- _APPLY WHAT YOU READ_:
**A)** According to the article on Andrew's case, where did the Reeses run their Baptist church?
**B)** Write out the article on Andrew's case again, beginning at the words "Filed April 21" and stopping after "up in court.", and substitute "historic" for "landmark".
**C)** Proceed with the article on Andrew's case from its last sentence.

- _TEXT BLOCK_:
+++

Filed April 21 at Tokyo District Court, the case can be expected to drag on for longer than a year, as is common in lawsuits in Japan. The Reeses' lawyer, Yukiko Yamada, hopes to make a landmark case out of Andrew's situation.

Mr. Yamada is arguing that the law should be read differently - that Andrew was simply an abandoned child and should be treated like babies who are occasionally found on the doorsteps of monasteries, shrines, and hospitals in this country. The case rests partly on the assumption that the hospital's sketchy records of Andrew's mother, who was believed to be Filipino, will not stand up in court.

"The government's attitude toward the rights of foreigners and children should be subjected to criticism," says Yamada.

Japan has been criticized in the West as an insular, xenophobic culture. By law, all resident foreigners must be fingerprinted and issued identification cards. Refusing to cooperate can mean deportation or prison. At Tokyo District Court, for example, such sentences are handed down in courtrooms reserved for foreigners, or "outsiders," as the Japanese say. As usual in all trials, no jury is provided.

What makes Andrew's situation especially tenuous is that his chances of being adopted by a Japanese family would have been practically nil. He was born into a society where adoption is almost unthinkable.

"What matters in a Japanese family is keeping the bloodline pure, so abandoned children have little hope of being adopted," explains Takashi Sakata, vice president of Japan's private Council of Infant Homes.

Had the Reeses not been running a Baptist church out of their home in the nearby town of Miyota, Andrew would have been put in a state infant home and then an orphanage before being put out on the street at 18. Thereafter, he would have been deprived of the right to medical care, education, or social security benefits.

+++

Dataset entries
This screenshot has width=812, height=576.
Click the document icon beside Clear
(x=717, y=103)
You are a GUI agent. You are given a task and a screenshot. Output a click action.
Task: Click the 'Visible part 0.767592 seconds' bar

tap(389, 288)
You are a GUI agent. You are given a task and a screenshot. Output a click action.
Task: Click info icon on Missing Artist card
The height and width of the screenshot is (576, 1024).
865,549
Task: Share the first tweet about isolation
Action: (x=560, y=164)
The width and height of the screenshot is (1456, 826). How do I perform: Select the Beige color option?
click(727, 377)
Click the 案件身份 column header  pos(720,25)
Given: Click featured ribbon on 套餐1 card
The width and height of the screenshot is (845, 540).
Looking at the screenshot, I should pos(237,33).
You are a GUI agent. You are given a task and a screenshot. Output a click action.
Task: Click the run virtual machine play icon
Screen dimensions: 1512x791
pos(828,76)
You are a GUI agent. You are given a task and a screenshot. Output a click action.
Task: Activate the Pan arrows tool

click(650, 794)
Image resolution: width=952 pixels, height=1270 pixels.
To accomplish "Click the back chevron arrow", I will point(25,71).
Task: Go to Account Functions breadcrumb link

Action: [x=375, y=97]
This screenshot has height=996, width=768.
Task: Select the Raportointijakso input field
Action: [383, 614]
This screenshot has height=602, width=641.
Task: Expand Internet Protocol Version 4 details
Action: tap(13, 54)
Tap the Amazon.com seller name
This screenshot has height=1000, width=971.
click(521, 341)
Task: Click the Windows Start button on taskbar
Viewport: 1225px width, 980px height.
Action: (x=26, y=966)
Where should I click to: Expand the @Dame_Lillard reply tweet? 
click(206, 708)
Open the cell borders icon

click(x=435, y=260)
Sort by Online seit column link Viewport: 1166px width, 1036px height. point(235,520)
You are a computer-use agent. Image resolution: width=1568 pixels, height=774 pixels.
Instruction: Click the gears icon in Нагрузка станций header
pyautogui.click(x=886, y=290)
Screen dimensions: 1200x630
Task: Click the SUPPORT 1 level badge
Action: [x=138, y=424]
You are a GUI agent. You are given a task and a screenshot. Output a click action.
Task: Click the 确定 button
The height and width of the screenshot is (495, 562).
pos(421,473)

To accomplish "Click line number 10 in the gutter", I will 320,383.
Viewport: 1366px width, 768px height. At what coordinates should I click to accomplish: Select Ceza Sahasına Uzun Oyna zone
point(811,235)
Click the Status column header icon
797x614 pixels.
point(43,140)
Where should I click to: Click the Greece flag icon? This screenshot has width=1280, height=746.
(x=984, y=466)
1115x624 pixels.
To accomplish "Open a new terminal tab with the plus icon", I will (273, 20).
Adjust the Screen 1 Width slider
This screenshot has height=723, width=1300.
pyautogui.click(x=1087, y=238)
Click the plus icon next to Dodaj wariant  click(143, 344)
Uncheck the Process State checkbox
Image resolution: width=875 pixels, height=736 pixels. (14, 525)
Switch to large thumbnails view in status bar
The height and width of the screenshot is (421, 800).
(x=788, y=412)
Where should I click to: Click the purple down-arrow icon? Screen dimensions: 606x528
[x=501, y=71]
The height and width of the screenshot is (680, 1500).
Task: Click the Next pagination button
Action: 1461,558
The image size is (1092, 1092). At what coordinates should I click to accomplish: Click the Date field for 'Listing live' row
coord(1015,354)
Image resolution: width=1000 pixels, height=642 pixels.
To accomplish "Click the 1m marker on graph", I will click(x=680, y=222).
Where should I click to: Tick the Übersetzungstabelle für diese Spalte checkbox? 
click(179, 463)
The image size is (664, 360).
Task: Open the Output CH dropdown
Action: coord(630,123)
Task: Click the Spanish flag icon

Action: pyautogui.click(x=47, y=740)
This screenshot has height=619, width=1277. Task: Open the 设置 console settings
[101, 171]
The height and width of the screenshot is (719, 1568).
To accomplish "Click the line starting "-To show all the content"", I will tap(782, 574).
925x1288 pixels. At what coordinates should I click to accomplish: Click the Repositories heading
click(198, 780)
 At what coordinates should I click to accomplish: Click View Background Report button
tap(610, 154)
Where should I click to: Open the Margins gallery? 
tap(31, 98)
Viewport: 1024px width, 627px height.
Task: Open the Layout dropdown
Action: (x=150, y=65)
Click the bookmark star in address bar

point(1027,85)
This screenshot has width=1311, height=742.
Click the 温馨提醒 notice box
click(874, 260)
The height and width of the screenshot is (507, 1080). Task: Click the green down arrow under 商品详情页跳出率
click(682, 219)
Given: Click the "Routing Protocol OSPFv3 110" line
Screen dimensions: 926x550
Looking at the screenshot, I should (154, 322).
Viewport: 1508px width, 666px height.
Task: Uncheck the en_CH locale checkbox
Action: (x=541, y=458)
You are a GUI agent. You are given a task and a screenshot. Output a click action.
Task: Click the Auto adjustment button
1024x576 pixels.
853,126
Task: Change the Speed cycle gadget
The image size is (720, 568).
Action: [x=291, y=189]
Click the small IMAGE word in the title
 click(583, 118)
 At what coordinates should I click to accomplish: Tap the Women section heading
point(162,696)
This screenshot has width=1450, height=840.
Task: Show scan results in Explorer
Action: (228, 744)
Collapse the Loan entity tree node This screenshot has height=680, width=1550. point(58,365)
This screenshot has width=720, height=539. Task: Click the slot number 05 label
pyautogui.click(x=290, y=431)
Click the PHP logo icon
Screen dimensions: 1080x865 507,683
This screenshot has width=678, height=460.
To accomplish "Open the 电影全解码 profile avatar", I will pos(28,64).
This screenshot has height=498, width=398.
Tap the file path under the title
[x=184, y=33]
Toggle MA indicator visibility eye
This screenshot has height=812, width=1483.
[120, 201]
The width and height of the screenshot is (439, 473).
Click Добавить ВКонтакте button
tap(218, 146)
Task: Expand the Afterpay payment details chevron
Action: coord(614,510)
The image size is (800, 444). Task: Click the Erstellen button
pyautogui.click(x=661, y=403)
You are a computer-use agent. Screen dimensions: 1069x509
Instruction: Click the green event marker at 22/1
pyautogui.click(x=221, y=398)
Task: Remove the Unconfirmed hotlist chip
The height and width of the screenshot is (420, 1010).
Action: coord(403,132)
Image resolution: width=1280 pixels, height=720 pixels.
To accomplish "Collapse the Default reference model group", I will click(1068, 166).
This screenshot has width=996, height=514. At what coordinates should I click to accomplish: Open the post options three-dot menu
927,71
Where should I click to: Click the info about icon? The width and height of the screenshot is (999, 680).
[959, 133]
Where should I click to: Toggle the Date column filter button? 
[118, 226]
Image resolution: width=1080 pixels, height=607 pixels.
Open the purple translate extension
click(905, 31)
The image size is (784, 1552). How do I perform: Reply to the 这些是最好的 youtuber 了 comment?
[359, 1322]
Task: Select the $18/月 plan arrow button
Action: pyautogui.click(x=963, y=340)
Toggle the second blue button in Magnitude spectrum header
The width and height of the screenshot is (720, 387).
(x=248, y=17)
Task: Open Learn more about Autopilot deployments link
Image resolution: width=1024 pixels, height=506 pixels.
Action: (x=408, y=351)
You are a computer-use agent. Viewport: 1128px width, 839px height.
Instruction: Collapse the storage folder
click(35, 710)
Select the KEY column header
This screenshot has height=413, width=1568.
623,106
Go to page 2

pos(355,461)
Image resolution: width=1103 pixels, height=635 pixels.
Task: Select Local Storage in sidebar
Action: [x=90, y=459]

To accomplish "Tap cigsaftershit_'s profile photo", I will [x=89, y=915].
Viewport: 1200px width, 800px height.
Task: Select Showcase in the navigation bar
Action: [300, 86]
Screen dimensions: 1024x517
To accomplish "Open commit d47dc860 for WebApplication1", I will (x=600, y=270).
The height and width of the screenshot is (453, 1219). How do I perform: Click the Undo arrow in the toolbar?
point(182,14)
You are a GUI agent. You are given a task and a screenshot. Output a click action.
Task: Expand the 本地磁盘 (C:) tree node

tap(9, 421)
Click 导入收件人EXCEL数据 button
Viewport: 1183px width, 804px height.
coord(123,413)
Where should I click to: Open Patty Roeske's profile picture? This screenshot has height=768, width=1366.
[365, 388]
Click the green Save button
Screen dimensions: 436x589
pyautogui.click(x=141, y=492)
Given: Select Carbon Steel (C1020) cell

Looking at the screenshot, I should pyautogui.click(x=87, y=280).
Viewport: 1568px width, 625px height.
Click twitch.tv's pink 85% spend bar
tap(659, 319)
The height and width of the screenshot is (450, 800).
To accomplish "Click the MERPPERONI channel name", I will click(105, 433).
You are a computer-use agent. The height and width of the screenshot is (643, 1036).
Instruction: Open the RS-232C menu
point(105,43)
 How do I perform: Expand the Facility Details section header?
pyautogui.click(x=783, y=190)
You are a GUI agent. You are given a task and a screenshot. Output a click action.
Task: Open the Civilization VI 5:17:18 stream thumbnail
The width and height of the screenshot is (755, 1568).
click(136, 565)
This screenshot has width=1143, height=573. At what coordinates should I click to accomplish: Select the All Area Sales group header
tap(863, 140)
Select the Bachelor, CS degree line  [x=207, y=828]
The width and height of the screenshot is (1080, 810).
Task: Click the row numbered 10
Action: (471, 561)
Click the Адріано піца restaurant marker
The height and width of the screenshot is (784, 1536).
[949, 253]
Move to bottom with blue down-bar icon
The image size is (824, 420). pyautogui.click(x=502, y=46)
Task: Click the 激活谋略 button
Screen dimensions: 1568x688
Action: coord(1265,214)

+++

- _RESULTS FOR EACH TASK_:
**A)** Out of their home in the nearby town of Miyota.

**B)**
Filed April 21 at Tokyo District Court, the case can be expected to drag on for longer than a year, as is common in lawsuits in Japan. The Reeses' lawyer, Yukiko Yamada, hopes to make a historic case out of Andrew's situation.

Mr. Yamada is arguing that the law should be read differently - that Andrew was simply an abandoned child and should be treated like babies who are occasionally found on the doorsteps of monasteries, shrines, and hospitals in this country. The case rests partly on the assumption that the hospital's sketchy records of Andrew's mother, who was believed to be Filipino, will not stand up in court.

**C)**
"In fact, such children have no rights at all," adds Dr. Sakata.

Attorneys representing the Justice Ministry argue that Andrew's mother was rumored to be a prostitute from the Philippines, but without confirmation the Philippine Embassy in Tokyo refuses to act on the child's behalf. On April 21, the government lawyers asked for more time to gather evidence, and in June the request for yet more time pushed the trial date back to July 16.

Similar stumbling blocks have been found in other court cases of abandoned children. Diplomatic missions of Thailand and other Asian and Latin American countries, which are reportedly the countries supplying Japan's widespread and illegal prostitution industry with young women, commonly refuse to acknowledge the mother's nationality.

Because the industry is mostly undocumented and run by the secretive Yakuza crime syndicates, the real numbers of women and abandoned children involved may never be known. Child-welfare officials cautiously refer to it as a "hidden problem," and they admit that some Yakuza syndicates are believed to be raising some of these children on their own, outside of society.

Sakata, who is also director of the Japanese Red Cross Infant Home in Tokyo, scoffs at the only official figures available - which reveal a mere six stateless babies, all of them in Tokyo.

OFFICIALS at the hospital where Andrew was born in this resort town known for its 200 licensed "hostess" bars won't say how many stateless children they've seen, but they're calling the problem "critical."

Those who wind up in infant homes have obstacles other than traditional family values preventing them from being adopted. Japan's adoption law, says Sakata, makes it difficult for a child to be adopted without the mother's permission. Her rights are paramount, in her absence at least.